A strange legend attaches itself to the figurine of Wadjun-Ka, the God of Plenty or Peace, which goes as follows: years ago it came into the possession of a narrow-minded, greedy bank teller in New York City by the name of Amos Bostwick. Now Bostwick himself felt the thing was ugly and likely worthless when he first came across it in the back of a dusty antique shop. But his wife, a mild and sweet-tempered woman named Philene, was enamored of it. She had for years been trying to have a baby, you see, and she felt that with the god of plenty on her side, she would surely not fail to produce one.

So they took the statue and Bostwick hid it in a corner of his study, and, lo and behold, only a few months later Philene became pregnant. She was ecstatic. Her husband was less so, especially when the baby came--a beautiful, dark-haired girl they named Lydia, with the same sweet temper as her mother--and the bills began to pile up. Dresses and dance lessons, pinafores and sweets, dolls and riding boots, ballet slippers and a miniature piano. Every time he signed a check he felt his heart shrivel with rage, and though they were perfectly comfortable he began to think of nothing but money, money, and more money.

He began to hide money wherever he could, then claim to his wife he had none--when, for example, she came to ask him for a pair of shoes for their daughter to replace those that had worn out. One day, as he was sitting at his study desk with his back to the door, counting a stack of silver dollars, he heard someone enter. Quickly, before the person could see what he was doing, he shoved the coins into the open mouth of the little statue. When Lydia--for that’s who it was--asked if she might have a nickel for an ice cream cone, he regretfully informed her that he had no money and suggested that she go drink a nice, ice-cold glass of water instead. Imagine his surprise when, after she had gone, he turned back to the statue and discovered that the little bowl clasped between its hands was now overflowing with twice the number of silver coins as he had stuck down its throat--as if the statue had spat up the silver dollars and in the process caused them to multiply.

Intrigued, he repeated the trick again, and again the quantity of coins was doubled. Now breathless with excitement, he unscrewed his watch and fed it into the statue's mouth. A second later, two identical watches lay together in the bowl.

You know, I'm sure, what happened next. As soon as the bank opened the next morning, he practically flew there and withdrew all of his money in the form of gold coins. These he fed one by one into the mouth of Wadjun-Ka, receiving two coins back for every one he inserted, and then reinserting each of these two coins to receive four more, and so on and so on, and at the end of that night he was the richest man in the whole city.
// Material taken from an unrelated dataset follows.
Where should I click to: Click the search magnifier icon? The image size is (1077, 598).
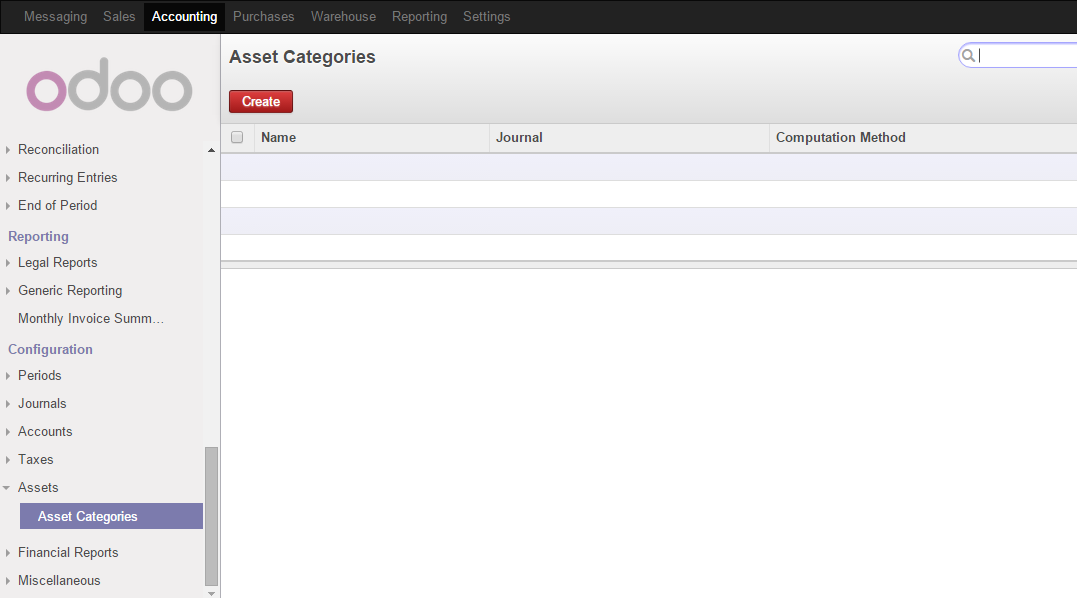[x=968, y=55]
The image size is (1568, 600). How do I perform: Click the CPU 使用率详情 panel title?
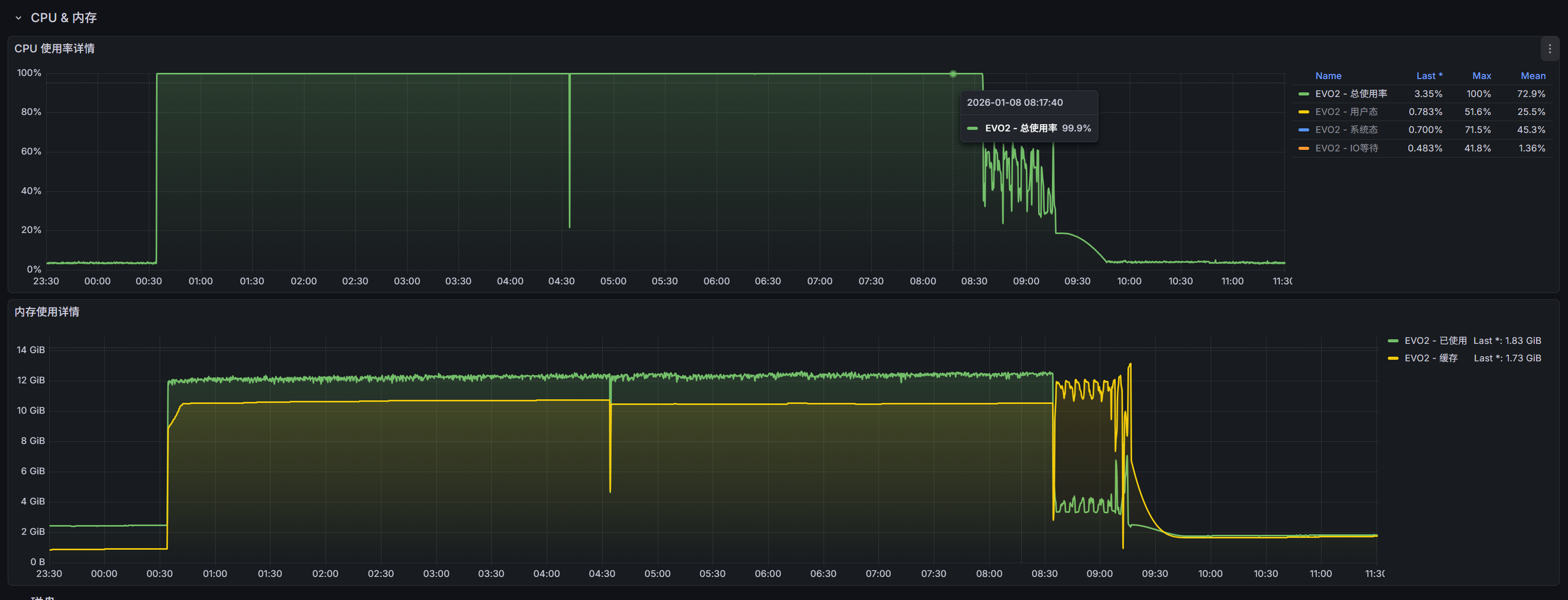click(54, 49)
He, his wife, and daughter moved into a mansion as big as five of their old houses combined. His daughter now had a stable full of horses, a room full of shoes, a gallery of pianos, and her own private ballet studio. Still, he couldn't stop. He no longer left his study. He skipped meals and obligations and quit his work. He spent hour after hour feeding coins into Wadjun-Ka's mouth, feeling a thrill anew every time the doubling occurred, building towers upon towers upon stacks and stacks of gold, so much gold all around him that slowly, very slowly, he was hemmed in entirely. And suddenly, as though awakening from a daze, he realized he was all alone, and couldn't see the door; and that he was scared, and didn't know what time it was or what year it was or whether or not he was old or young; and when he cried out for help the sound was absorbed by those shimmering walls of money money; and when he tried to stand the whole prison of gold came down on his head, and buried him.